▶ SUPPLIED ENTRIES
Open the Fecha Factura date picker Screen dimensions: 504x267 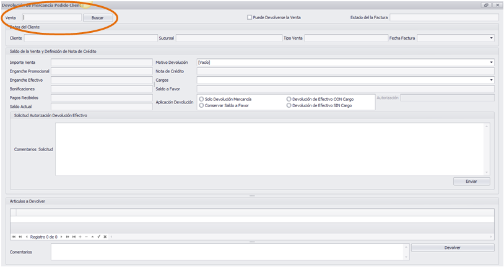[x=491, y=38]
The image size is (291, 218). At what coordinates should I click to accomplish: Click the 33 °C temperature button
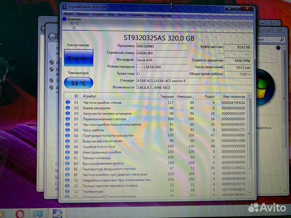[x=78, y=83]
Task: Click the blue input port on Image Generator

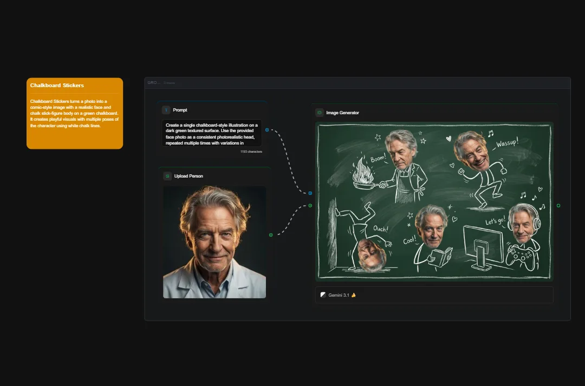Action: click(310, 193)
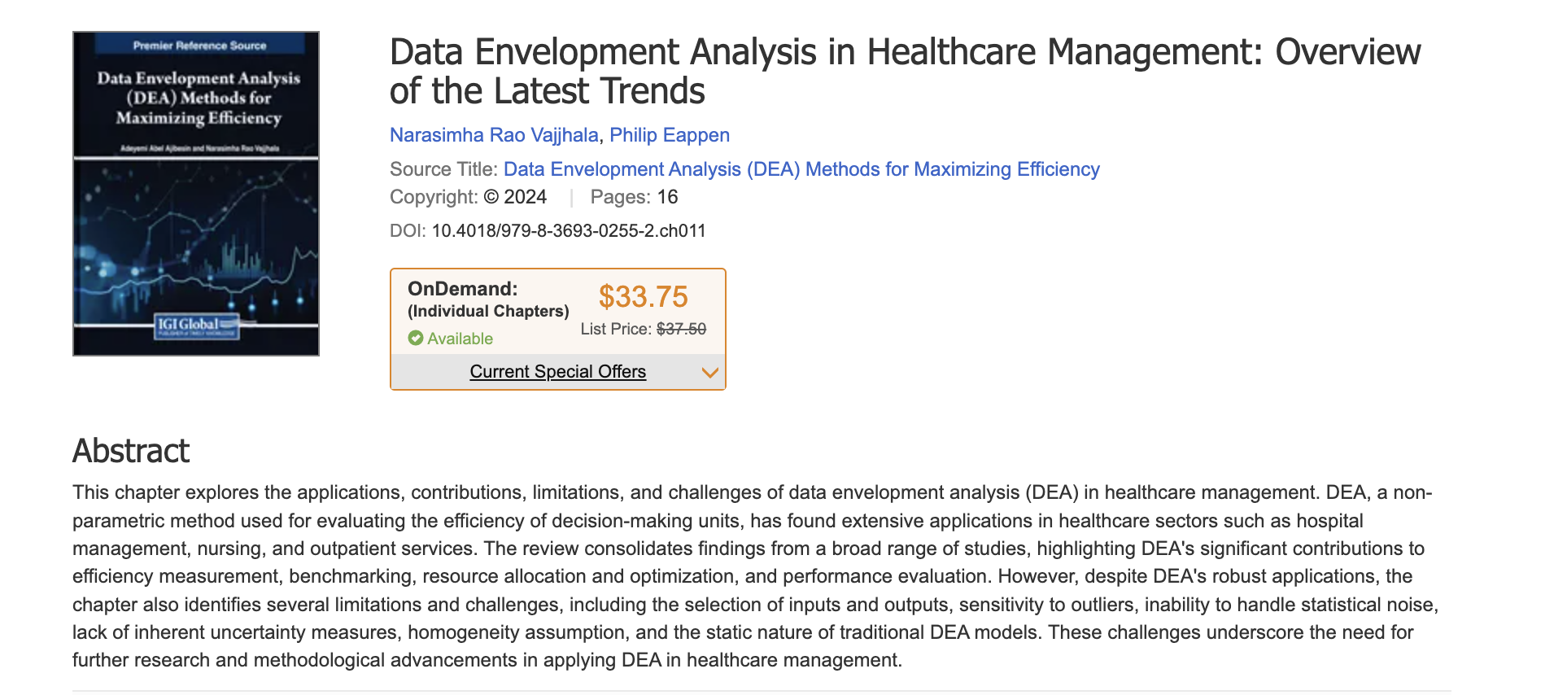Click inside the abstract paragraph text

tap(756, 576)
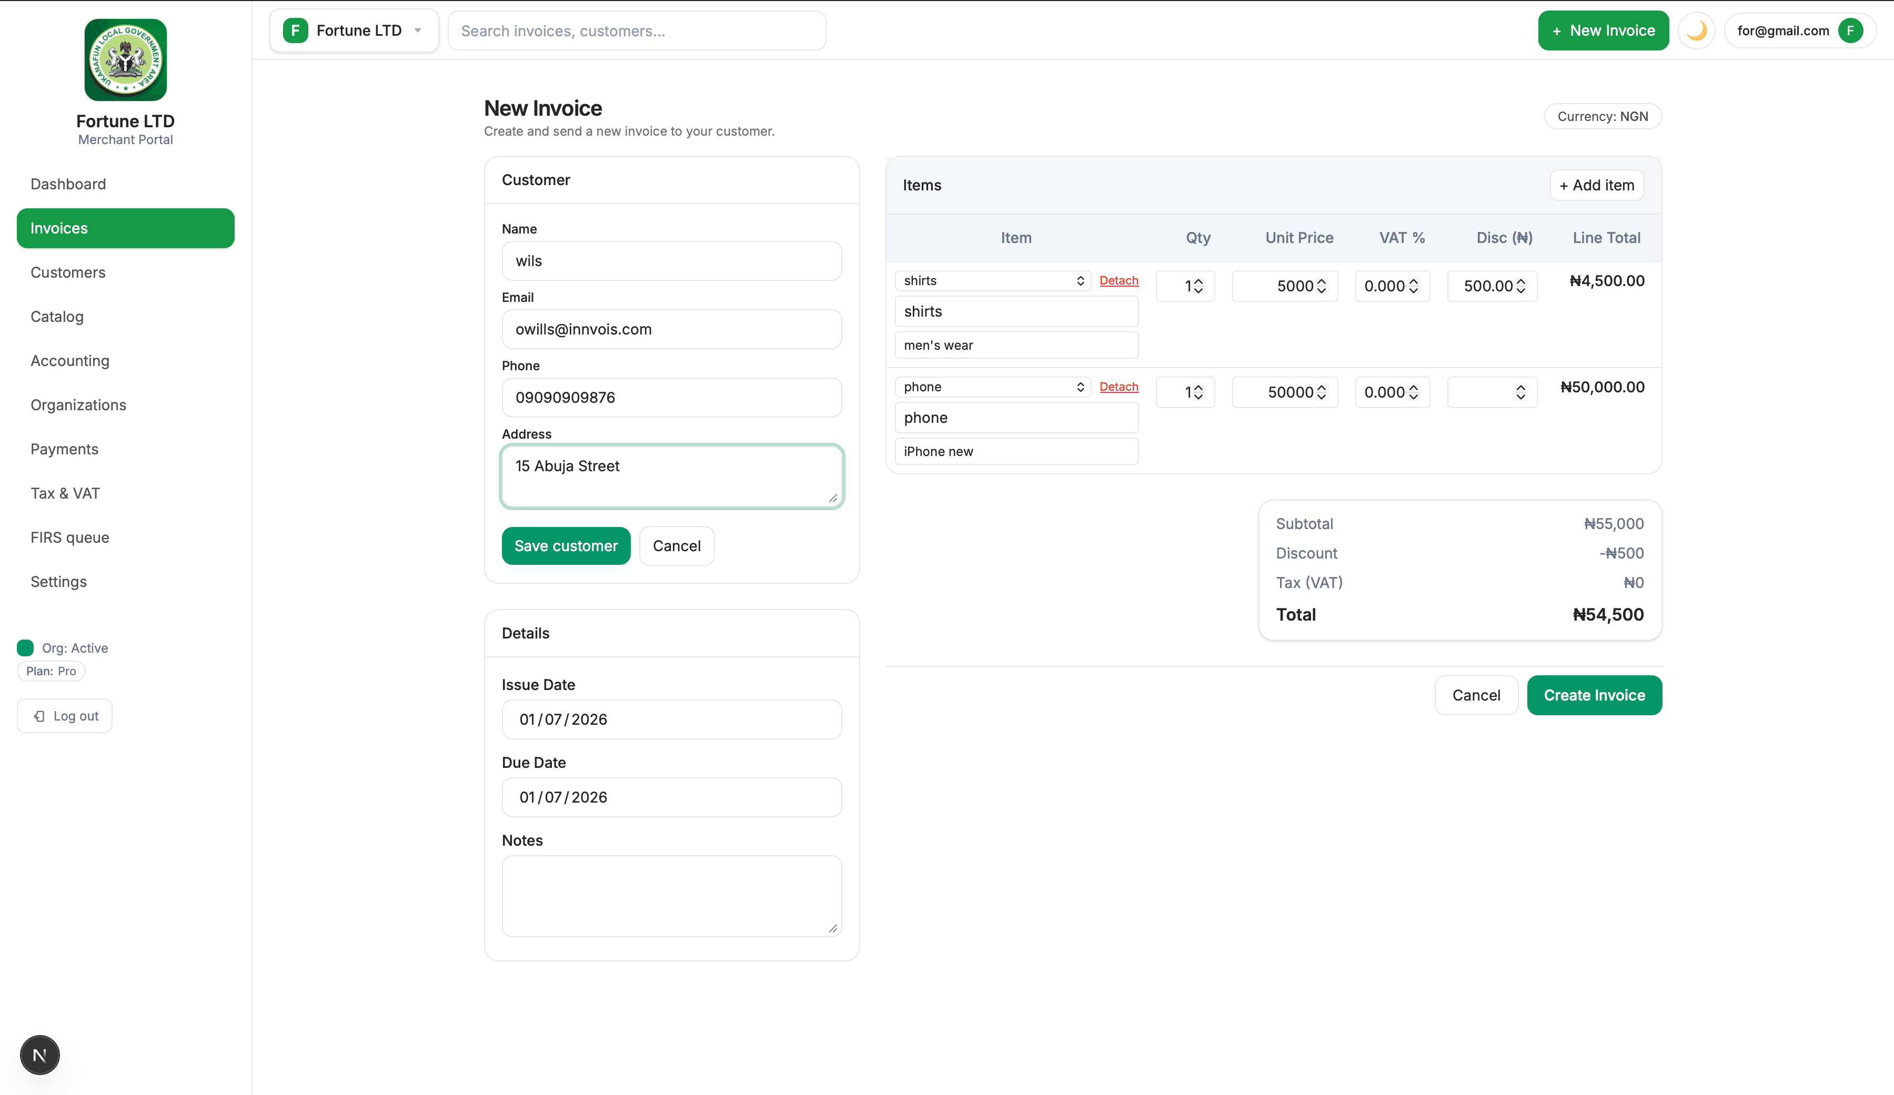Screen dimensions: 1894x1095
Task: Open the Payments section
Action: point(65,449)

▶ WHAT IS REQUIRED
How many lines of the listing above contain the word "Task"? Reply with the number alone.

▶ SOLUTION
2